# Extracted text
★ ★ ★
Approximately three quarters of the 37 table games planned for the under-construction Lucky Dragon Hotel and Casino on the Las Vegas Strip in Nevada, in the United States, will be for baccarat.
That is according to information from its management, cited by the Las Vegas Review-Journal newspaper in a story published on Thursday reporting a site visit arranged for the media.
According to the homepage of the venue’s official website, the property is due to open in the fourth quarter this year.
The venture (pictured in an artist’s rendering) is targeted at Chinese and other Asian gamblers: locals as well as travellers. Baccarat is the casino game of choice for many Chinese and other East Asian gamblers.
Lucky Dragon is said by its promoters to be Las Vegas’s “first resort delivering an authentic Asian cultural and gaming experience,” and as “a community gathering hotspot for Asian visitors, locals and anyone looking for the best pan-Asian food and excitement in town”.
The property will feature what are described as “bilingual staff”; a 1.25-ton glass sculpture of a dragon; and input from ‘feng shui’ consultants. Casino operators in Asia typically seek advice on what elements of building design and layout will be regarded as most auspicious by Chinese and other Asian gamblers.
★ ★ ★
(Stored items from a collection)
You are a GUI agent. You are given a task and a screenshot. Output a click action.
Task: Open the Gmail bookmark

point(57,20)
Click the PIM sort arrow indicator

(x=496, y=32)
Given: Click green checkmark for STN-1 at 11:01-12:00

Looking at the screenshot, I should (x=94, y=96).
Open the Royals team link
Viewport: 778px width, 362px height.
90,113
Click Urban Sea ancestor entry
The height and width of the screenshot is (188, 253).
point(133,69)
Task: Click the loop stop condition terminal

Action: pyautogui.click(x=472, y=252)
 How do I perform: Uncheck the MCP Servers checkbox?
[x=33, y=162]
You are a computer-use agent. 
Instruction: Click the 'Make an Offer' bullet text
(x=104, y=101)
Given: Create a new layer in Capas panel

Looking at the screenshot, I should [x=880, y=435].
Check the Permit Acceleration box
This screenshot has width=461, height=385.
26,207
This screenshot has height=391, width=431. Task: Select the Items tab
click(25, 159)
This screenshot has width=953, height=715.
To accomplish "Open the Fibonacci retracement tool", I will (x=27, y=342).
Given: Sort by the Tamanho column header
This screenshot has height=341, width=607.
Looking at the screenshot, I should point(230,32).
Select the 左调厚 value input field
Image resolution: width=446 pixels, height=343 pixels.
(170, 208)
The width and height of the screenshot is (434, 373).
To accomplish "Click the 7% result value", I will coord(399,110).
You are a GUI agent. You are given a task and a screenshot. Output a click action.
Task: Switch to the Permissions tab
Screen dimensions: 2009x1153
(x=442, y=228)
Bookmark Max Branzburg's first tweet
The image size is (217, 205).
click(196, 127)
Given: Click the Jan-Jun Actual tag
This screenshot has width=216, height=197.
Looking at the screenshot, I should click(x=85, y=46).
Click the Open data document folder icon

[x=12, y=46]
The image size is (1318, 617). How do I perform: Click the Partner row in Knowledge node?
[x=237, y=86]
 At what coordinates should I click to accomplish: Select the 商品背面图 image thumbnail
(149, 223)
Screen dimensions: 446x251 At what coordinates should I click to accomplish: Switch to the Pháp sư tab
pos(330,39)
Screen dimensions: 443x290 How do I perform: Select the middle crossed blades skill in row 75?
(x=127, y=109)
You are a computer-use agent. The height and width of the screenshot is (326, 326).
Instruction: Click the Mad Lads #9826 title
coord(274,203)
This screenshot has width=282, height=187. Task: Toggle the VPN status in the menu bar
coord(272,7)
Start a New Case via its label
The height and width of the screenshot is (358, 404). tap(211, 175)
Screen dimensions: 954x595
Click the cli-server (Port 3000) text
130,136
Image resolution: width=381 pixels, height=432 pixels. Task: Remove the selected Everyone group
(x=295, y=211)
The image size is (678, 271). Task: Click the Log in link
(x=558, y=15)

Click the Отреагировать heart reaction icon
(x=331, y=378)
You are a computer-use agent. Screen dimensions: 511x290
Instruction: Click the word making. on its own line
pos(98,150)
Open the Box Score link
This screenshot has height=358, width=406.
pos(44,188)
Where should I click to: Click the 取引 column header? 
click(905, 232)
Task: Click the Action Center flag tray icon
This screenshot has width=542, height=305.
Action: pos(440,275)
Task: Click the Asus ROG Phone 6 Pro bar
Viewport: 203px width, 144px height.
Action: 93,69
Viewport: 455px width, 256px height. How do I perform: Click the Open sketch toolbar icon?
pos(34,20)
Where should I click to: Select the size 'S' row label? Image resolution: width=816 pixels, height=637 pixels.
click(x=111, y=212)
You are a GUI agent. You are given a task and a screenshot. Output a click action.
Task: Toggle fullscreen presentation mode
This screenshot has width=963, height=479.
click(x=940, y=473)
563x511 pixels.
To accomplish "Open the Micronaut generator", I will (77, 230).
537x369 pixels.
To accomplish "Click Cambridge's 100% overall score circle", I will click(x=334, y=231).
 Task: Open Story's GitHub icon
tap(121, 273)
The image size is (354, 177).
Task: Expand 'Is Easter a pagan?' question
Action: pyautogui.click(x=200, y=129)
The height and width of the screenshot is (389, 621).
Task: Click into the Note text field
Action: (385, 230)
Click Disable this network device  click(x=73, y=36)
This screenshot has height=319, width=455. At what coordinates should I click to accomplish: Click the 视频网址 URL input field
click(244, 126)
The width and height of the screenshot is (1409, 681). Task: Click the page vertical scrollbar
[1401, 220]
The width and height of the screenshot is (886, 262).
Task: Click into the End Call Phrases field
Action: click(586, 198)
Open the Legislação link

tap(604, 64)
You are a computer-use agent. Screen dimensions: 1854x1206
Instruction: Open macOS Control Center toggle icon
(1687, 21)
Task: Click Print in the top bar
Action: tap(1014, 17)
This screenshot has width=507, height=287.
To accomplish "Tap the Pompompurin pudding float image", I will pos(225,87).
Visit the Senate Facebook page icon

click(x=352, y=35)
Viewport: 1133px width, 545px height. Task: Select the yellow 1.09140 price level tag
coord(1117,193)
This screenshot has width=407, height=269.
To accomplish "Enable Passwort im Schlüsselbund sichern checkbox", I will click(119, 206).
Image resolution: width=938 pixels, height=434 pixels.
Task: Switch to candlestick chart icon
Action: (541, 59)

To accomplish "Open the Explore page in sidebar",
★ ★ ★
# Exercises
(a) Reproduce verbatim the stretch of the Lucky Dragon article from "Lucky Dragon is" through "other Asian gamblers.".
(b) List every feature that the Lucky Dragon article says the property will have, as given in the sentence beginning "The property will feature".
(c) Translate into Spanish the following sentence from the Lucky Dragon article: "Baccarat is the casino game of choice for many Chinese and other East Asian gamblers."

# Answers per task
(a)
Lucky Dragon is said by its promoters to be Las Vegas’s “first resort delivering an authentic Asian cultural and gaming experience,” and as “a community gathering hotspot for Asian visitors, locals and anyone looking for the best pan-Asian food and excitement in town”.
The property will feature what are described as “bilingual staff”; a 1.25-ton glass sculpture of a dragon; and input from ‘feng shui’ consultants. Casino operators in Asia typically seek advice on what elements of building design and layout will be regarded as most auspicious by Chinese and other Asian gamblers.

(b)
- Bilingual staff
- A 1.25-ton glass sculpture of a dragon
- Input from feng shui consultants

(c) El bacará es el juego de casino preferido por muchos jugadores chinos y de otros países de Asia oriental.